Una ragazza con l’hijab cammina lungo una strada sterrata, lasciandosi alle spalle un edificio grigio e triste. Ad aspettarla un piccolo gruppo di amici e familiari. Li abbraccia, poi toglie il velo e lo porta in alto sventolandolo, sa già che non potrà procedere oltre e dovrà tornare indietro. È la conclusione di una delle ultime graphic novel del disegnatore Mana Neyestani e del politologo Farid Vahid, che illustrano la routine delle donne a Evin, la prigione più dura dell’Iran dove sono rinchiusi molti oppositori.

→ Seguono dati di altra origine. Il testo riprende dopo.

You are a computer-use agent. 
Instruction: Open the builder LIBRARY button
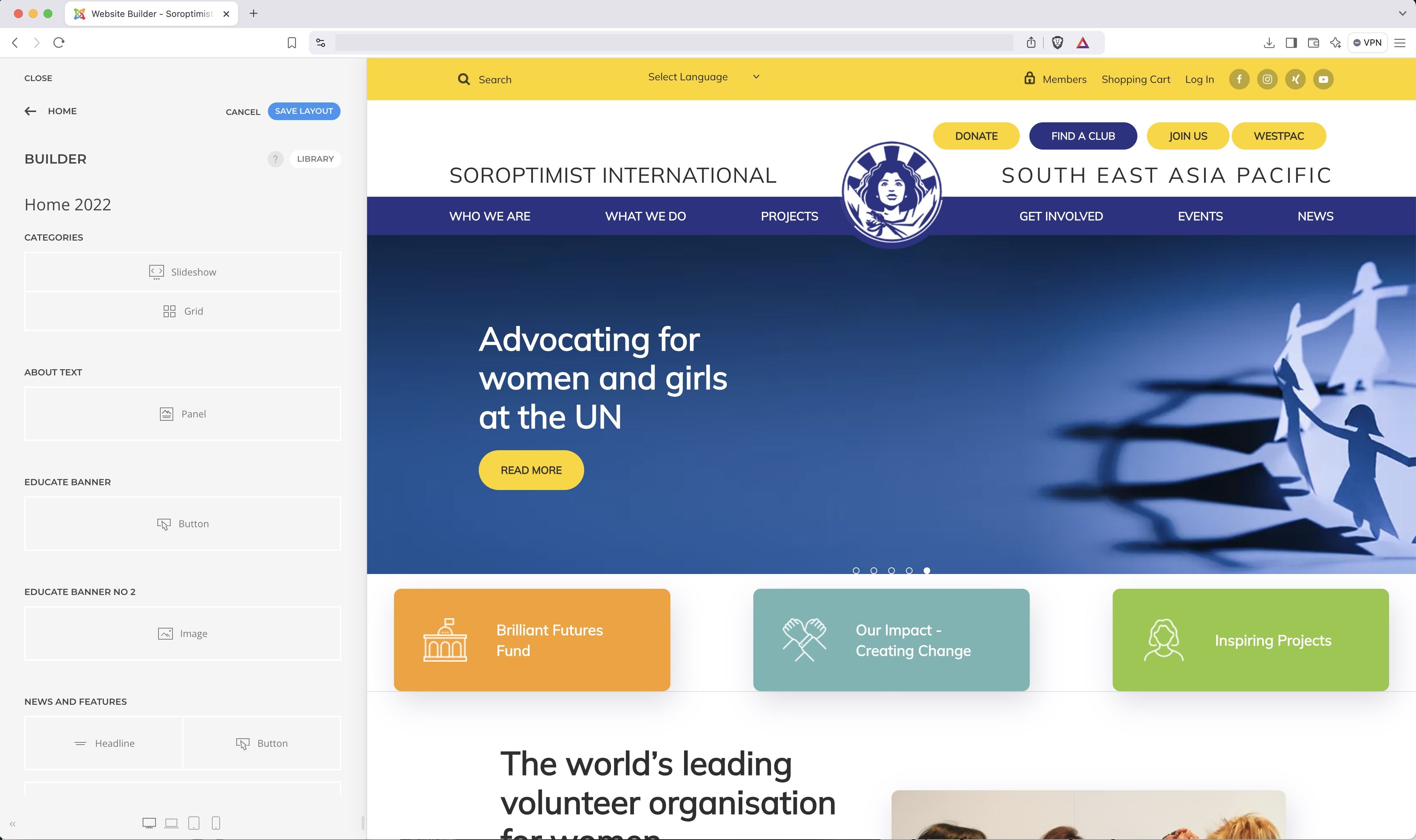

La donna degli autori rappresenta tutte le iraniane che hanno scelto la strada della dissidenza politica e da anni escono ed entrano dal carcere. Chi sceglie di dedicare la propria vita alla rivoluzione rinuncia a tutto, anche alla famiglia. Narges Mohammadi – attivista premio Nobel per la pace del 2023 – non vede da quattordici anni i due figli e il marito. Esce di prigione e racconta le torture subite. Le sue denunce potrebbero costarle una nuova reclusione, ma a lei non importa, ha applicato il detto femminista “il personale è politico”, rinunciando alla possibilità di vivere da privata cittadina, in esilio, per cercare di cambiare dall’interno il suo paese.

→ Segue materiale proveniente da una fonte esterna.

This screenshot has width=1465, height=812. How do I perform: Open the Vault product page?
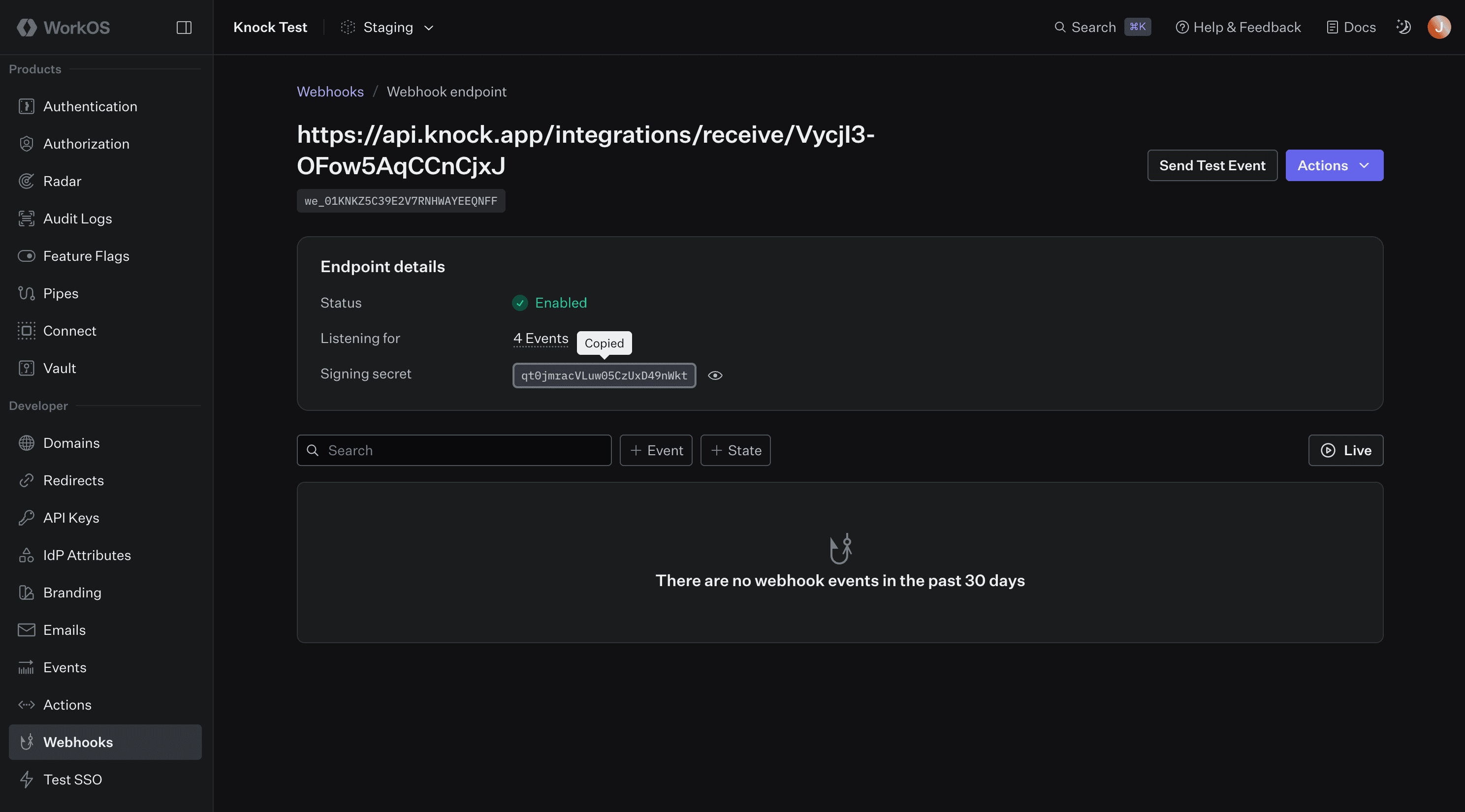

Dopo il 16 settembre 2022 si è pensato che qualcosa si potesse smuovere. «La morte di Jina Mahsa Amini – uccisa dalle percosse della polizia morale che l’aveva arrestata per un hijab troppo allentato – è stata la goccia che ha fatto traboccare il vaso. Non era una militante, era una ragazza qualsiasi. È diventata figlia di tutti e simbolo della rivoluzione» spiega Shervan Haravi, attivista di origine iraniana e avvocata. Migliaia di persone sono scese in piazza portando cartelli che ritraevano il volto di Mahsa mentre intonavano lo slogan curdo Jin, Jîyan, Azad (Donna Vita Libertà), coniato da Abdullah Oçalan (leader del PKK) diventato l’inno delle proteste iraniane. A guidare la lotta sono le donne, specie quelle giovani: «Questa nuova generazione non conosce per esperienza diretta la libertà, ma la bramano e non hanno timore di richiederla. Poi sono aiutate dai social media, ogni cittadino ora è un fotoreporter che documenta atti di violenza, o manifestazioni per inviarli alla stampa fuori», puntualizza Haravi.

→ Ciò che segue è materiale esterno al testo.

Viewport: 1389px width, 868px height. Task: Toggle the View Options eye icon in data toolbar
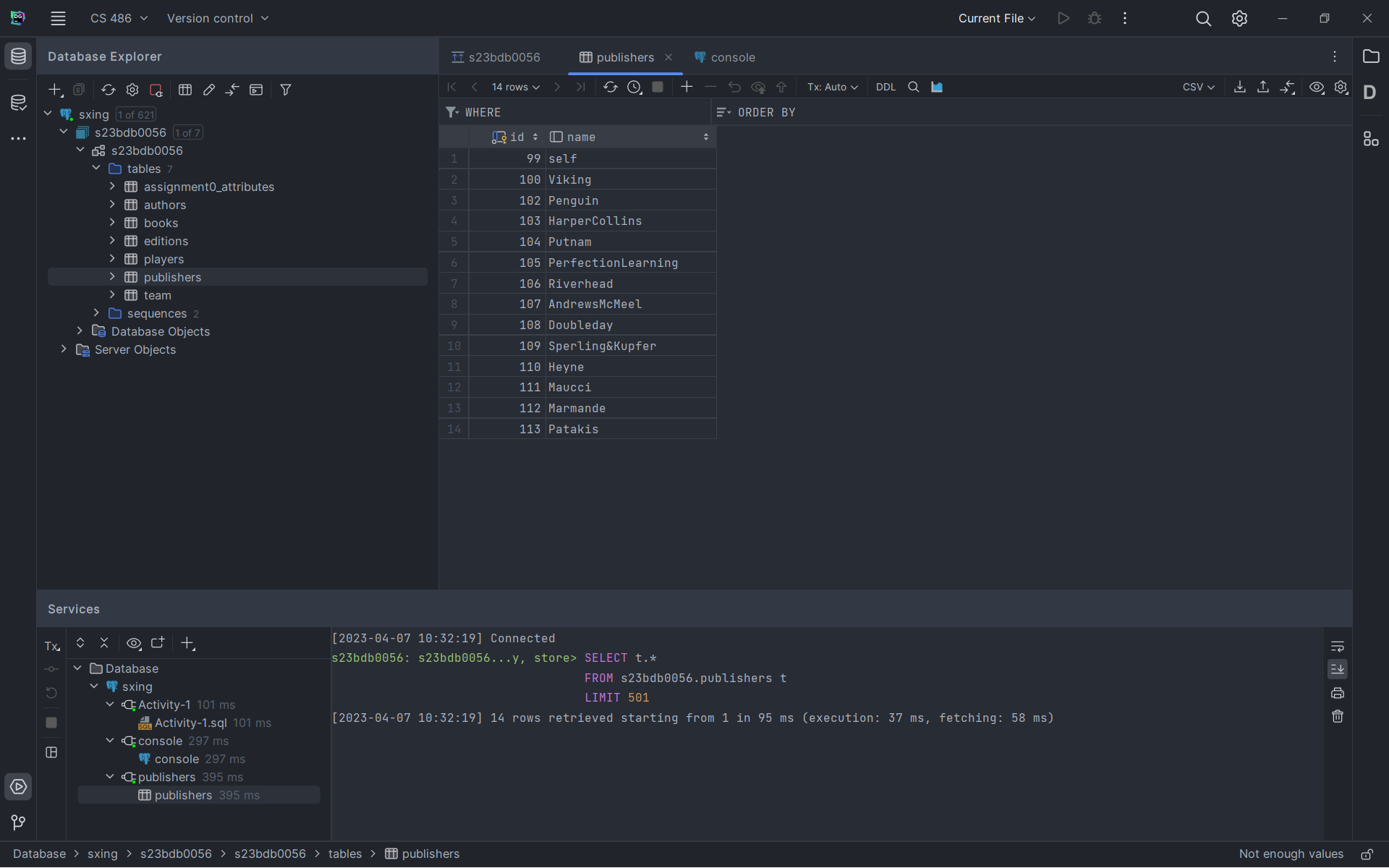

Anche se le luci dei media hanno funzionato a intermittenza, le proteste sono andate avanti. Uomini e donne hanno continuato ad animare le piazze iraniane, e quando il regime ha cominciato a reprimere i manifestanti il dissenso ha mutato forma, ma è continuato. L’ultima dimostrazione è avvenuta durante le tornate elettorali svoltesi il primo marzo 2024: «Il governo ha dichiarato un’affluenza al 40%, ma fonti vicine alle opposizioni sostengono che i dati siano stati gonfiati e che abbiano partecipato solo il 20% e il 25% degli aventi diritto». In quei giorni in tutta la regione, gli oppositori che sono stati costretti a votare, pur di non appoggiare i candidati, hanno scritto “Jina” sulla scheda, in onore di Mahsa Amini.
Ora che il Parlamento eletto è più radicale, la paura è che i provvedimenti che verranno presi potrebbero limitare sempre più la libertà delle donne. «Per questo anche se i premi sono belli e le ricorrenze utili, non bastano. Bisogna continuare a parlare di Iran, e bisogna farlo sempre – conclude Haravi – loro ce lo stanno mettendo tutta e non dobbiamo dimenticarle».